[BEGIN]

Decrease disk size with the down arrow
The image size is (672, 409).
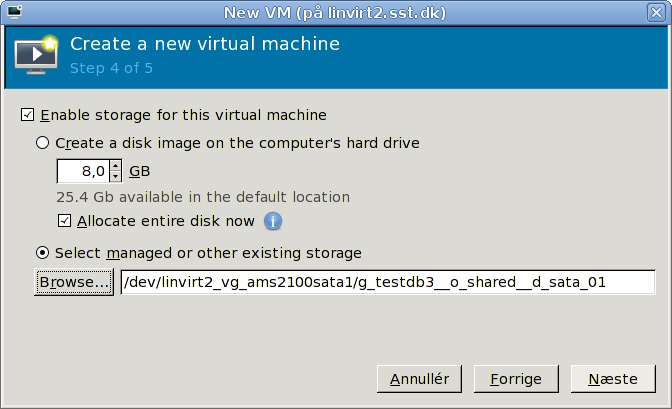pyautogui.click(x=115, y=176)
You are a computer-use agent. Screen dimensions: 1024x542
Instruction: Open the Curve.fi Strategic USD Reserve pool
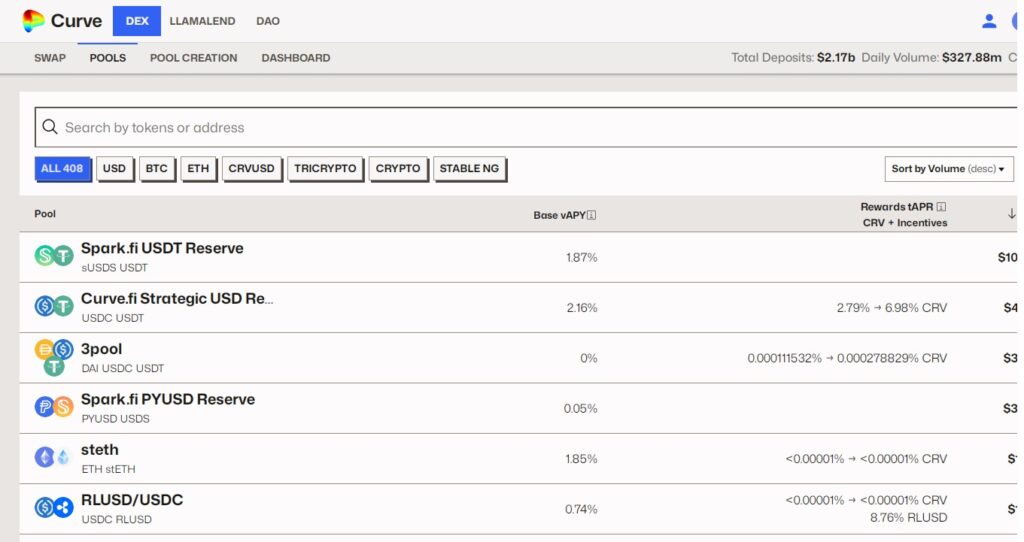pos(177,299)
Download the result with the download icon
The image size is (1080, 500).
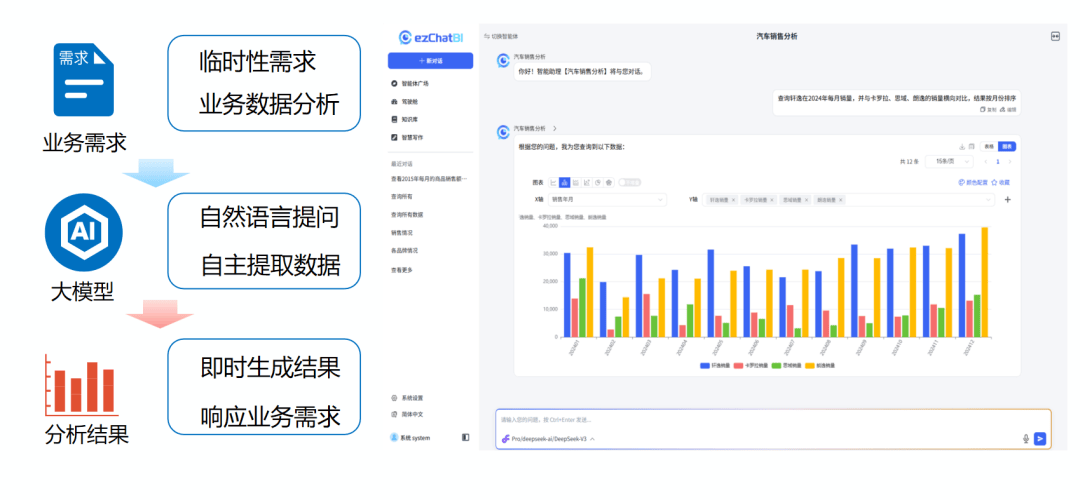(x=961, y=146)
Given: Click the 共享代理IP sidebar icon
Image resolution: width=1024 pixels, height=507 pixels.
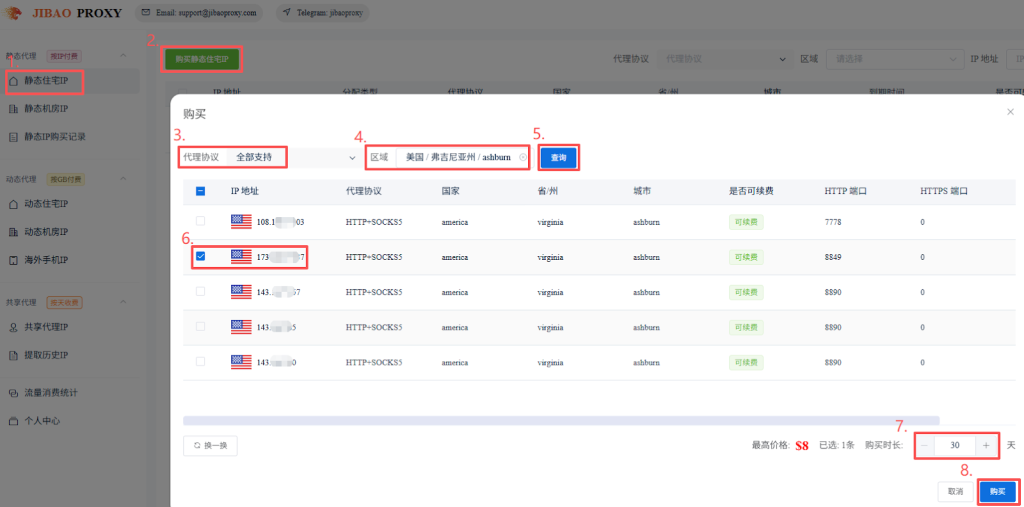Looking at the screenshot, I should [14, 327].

[END]

Reproduce the data above line for line, without changing any wording, and omit the pictures.

Decrease disk size with the down arrow
The image size is (672, 409).
pyautogui.click(x=115, y=176)
You are a computer-use agent. Screen dimensions: 1024x542
Instruction: Open the Curve.fi Strategic USD Reserve pool
pos(177,299)
Download the result with the download icon
The image size is (1080, 500).
(x=961, y=146)
Given: Click the 共享代理IP sidebar icon
Image resolution: width=1024 pixels, height=507 pixels.
Looking at the screenshot, I should [14, 327].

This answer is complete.